Je lis des critiques sévères de personnes qui n'ont pas aimé ce qui, précisément, à moi m'a plu. Certains ne voient qu'enflure ou banalité là où j'ai perçu de l'ambition et un souffle épique. Ce n'est pas sans m'étonner de ce grand écart que je me lance dans cette petite critique enthousiaste.
On ne présente plus Danse avec les loups, classique, chef-d'œuvre même, pour moi le mot n'est pas usurpé, qui a fait que dans notre conscience collective Kevin Costner n'est pas qu'un acteur. C'était en 1990 et c'est l'époque où, avec Impitoyable d'Eastwood (1992, lui), le genre quasiment moribond du western, du film sur l'Ouest, est ranimé, questionné, porté à l'écran pour nous interroger sur l'âme américaine.

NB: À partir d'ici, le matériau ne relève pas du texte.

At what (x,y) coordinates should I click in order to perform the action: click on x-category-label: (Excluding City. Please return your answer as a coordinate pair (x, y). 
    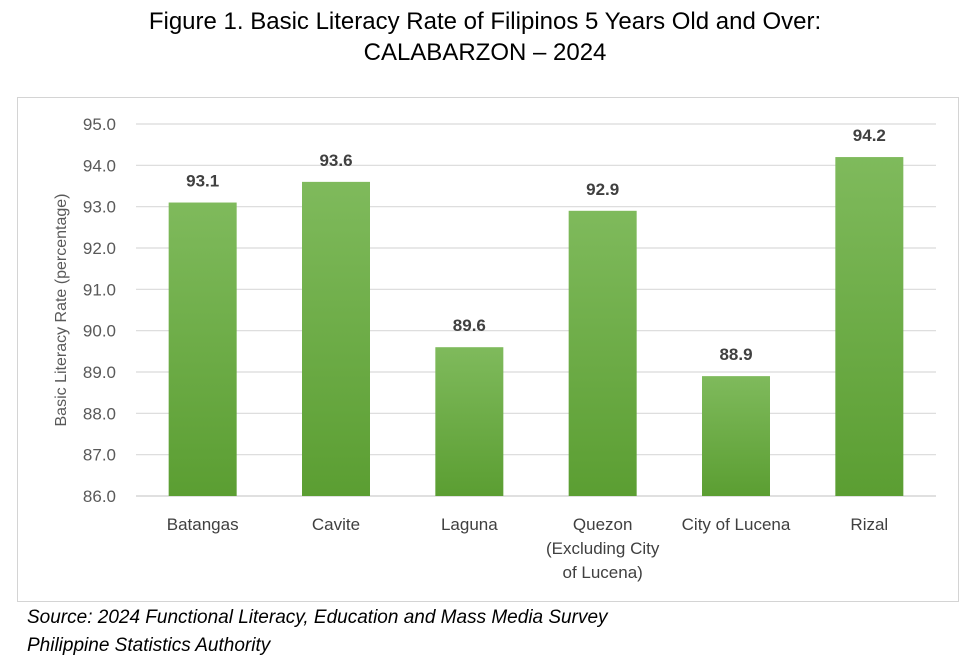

Ce name dropping pour situer l'enjeu : trente ans plus tard, Costner nous promet une saga, et son premier volet doit nous convaincre assez pour qu'il puisse mener à son terme son entreprise de faire quatre films.
À ce stade ce n'est plus de l'ambition, c'est de la démesure.

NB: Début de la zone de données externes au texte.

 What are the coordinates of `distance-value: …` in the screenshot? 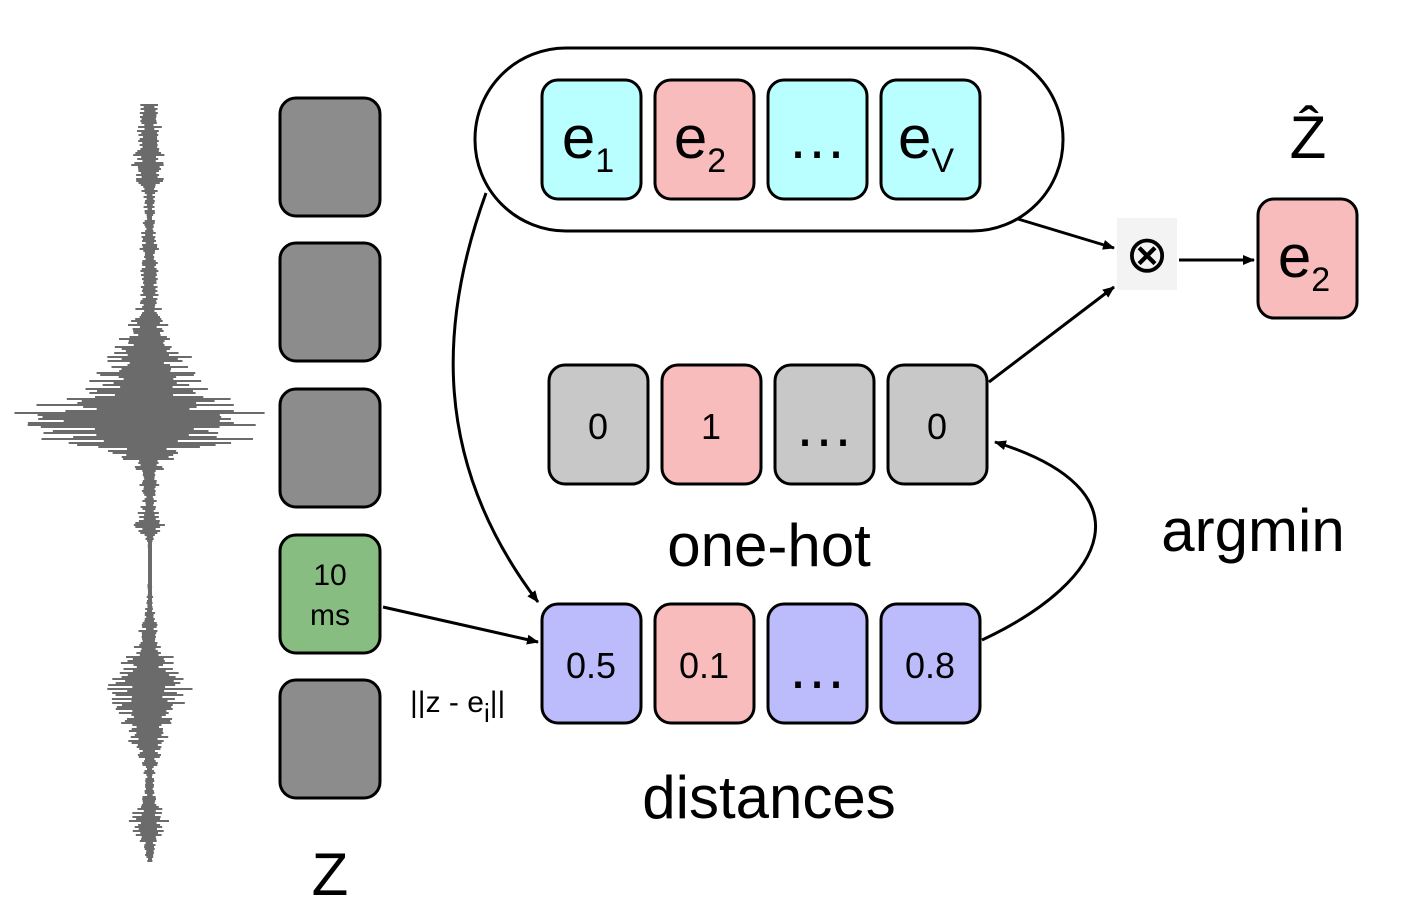 It's located at (817, 668).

Pour ma part je l'ai dit j'ai aimé. Ça va même plus loin : j'ai vibré devant des scènes extrêmement tendues, denses, où effectivement se réinvente une esthétique, celle du Far West, de la frontier. Dans leur tentative de conquête de l'Ouest, des colons ordinaires, lestés d'enfants et d'espoirs, âpres à la tâche, tombent, victimes d'une guerre sans nom : celle que les Apaches mènent contre cette tentative de settlement sur leurs terres, de fondation d'une ville, cette Terre promise du nom d'Horizon. Mais qui l'emportera, des jeunes Apaches qui se dressent ou du flot incessant des colons ?

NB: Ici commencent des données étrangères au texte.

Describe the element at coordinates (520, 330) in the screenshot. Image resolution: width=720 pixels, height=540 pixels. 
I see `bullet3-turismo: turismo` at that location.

J'en vois qui parleront aussitôt de manichéisme. Il n'en est rien à mes yeux. Même en mettant en scène — une scène très rude, très belle aussi, chorégraphiée comme rarement j'en ai vu au cinéma de longue date — une attaque d'Apaches contre une communauté de colons, Costner ne semble pas prendre parti : il filme l'inexorable, ce qui ne peut être empêché, ne saurait être évité.
Depuis quand n'a-t-on pas vu représentée à l'écran une telle histoire de la colonisation US et de son coût humain ? Et que cela sonne juste.
Ce n'est là qu'un des arcs narratifs, le premier. L'action se déroulera dans trois États américains (que malheureusement je n'ai pas retenus). Évidemment les intrigues vont se croiser. Dans l'une d'elle, Kevin Costner himself incarne une espèce de marchand, chercheur d'or venu vendre sa production en ville, et qui cache certainement autre chose sous cette façade. Il y croisera des brutes, une fille de joie, devra fuir le danger.
Il n'est pas un moment où je me sois ennuyé devant des personnages stéréotypés : il y a plutôt un effet de citation, de pastiche respectueux d'œuvres mythiques, celles de personnages issus de la mythologie du western, revisités.
La question qui se pose devant un tel dispositif narratif et dramatique, est bien évidemment celle de la comparaison avec une série. Après tout, que peut faire un film, et même une tétralogie, face au pouvoir des images des Netflix et consorts ? La créativité n'est-elle pas désormais du côté des écrans domestiques, et non plus dans les salles ?
À mes yeux — et je revendique, j'assume cette subjectivité —, le pari est relevé parce que Costner, justement, sait faire fond sur cet univers de l'Ouest qu'il arpente depuis des décennies, qui est manifestement celui de ses rêves.
Je ne veux pas me réfugier dans le verbiage lyrique mais il me paraît difficile d'évoquer les scènes les plus réussies, sans risquer d'aussitôt spoiler. Que se passe-t-il quand les survivants du massacre initial se lancent dans une expédition punitive, où les seuls bons Indiens sont des Indiens morts ? Quand l'une d'entre eux, veuve, est accueillie avec sa fille dans un régiment de cavalerie ? Que se passe-t-il quand on a affaire à un ruffian psychopathe, manifestement pas gêné d'enquiller les morts toute la journée ?
Pour moi, donc, il se passe qu'une forme de tension dramatique — nul meilleur mot que celui de tension pour évoquer l'un des ressorts constants du film —, de nécessité narrative prend corps à l'écran et déjoue nos attentes, ou du moins, vient jouer avec elles.
Il se passe que devant les séquences finales, qui sont une manière de bande-annonce pour la suite, on se prend à espérer, un peu impatient, que le feuilleton continue : pas tant série Netflix, ou HBO (Westworld), formatée pour les cliffhangers, que récit à l'ancienne, roman, pulp peut-être — mythologie je vous dis.